The Federated Learning Paradigm
Instead of centralizing data:
- Model is sent to data sources
- Local training on each source
- Only model updates are shared
- Central server aggregates updates
import numpy as np
from dataclasses import dataclass
from typing import List, Dict
import copy
@dataclass
class ModelUpdate:
client_id: str
weights: Dict[str, np.ndarray]
num_samples: int
metrics: Dict[str, float]
class FederatedServer:
"""Central federated learning server"""
def __init__(self, model_architecture):
self.global_model = model_architecture
self.round_number = 0
self.client_updates: List[ModelUpdate] = []
def get_global_weights(self) -> Dict[str, np.ndarray]:
"""Get current global model weights"""
return {
name: param.copy()
for name, param in self.global_model.items()
}
def receive_update(self, update: ModelUpdate):
"""Receive model update from a client"""
self.client_updates.append(update)
def aggregate_updates(self, strategy: str = "fedavg") -> Dict[str, np.ndarray]:
"""Aggregate client updates into new global model"""
if not self.client_updates:
return self.global_model
if strategy == "fedavg":
# Federated Averaging - weighted by number of samples
return self._federated_averaging()
elif strategy == "fedprox":
# FedProx with proximal term
return self._federated_proximal()
else:
raise ValueError(f"Unknown strategy: {strategy}")

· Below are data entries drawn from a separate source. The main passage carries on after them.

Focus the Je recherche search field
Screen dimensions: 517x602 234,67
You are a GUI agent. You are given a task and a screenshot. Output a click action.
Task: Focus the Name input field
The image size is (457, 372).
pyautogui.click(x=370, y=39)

def _federated_averaging(self) -> Dict[str, np.ndarray]:
"""Standard Federated Averaging algorithm"""
total_samples = sum(u.num_samples for u in self.client_updates)
new_weights = {}
for param_name in self.global_model.keys():
weighted_sum = np.zeros_like(self.global_model[param_name])
for update in self.client_updates:
weight = update.num_samples / total_samples
weighted_sum += weight * update.weights[param_name]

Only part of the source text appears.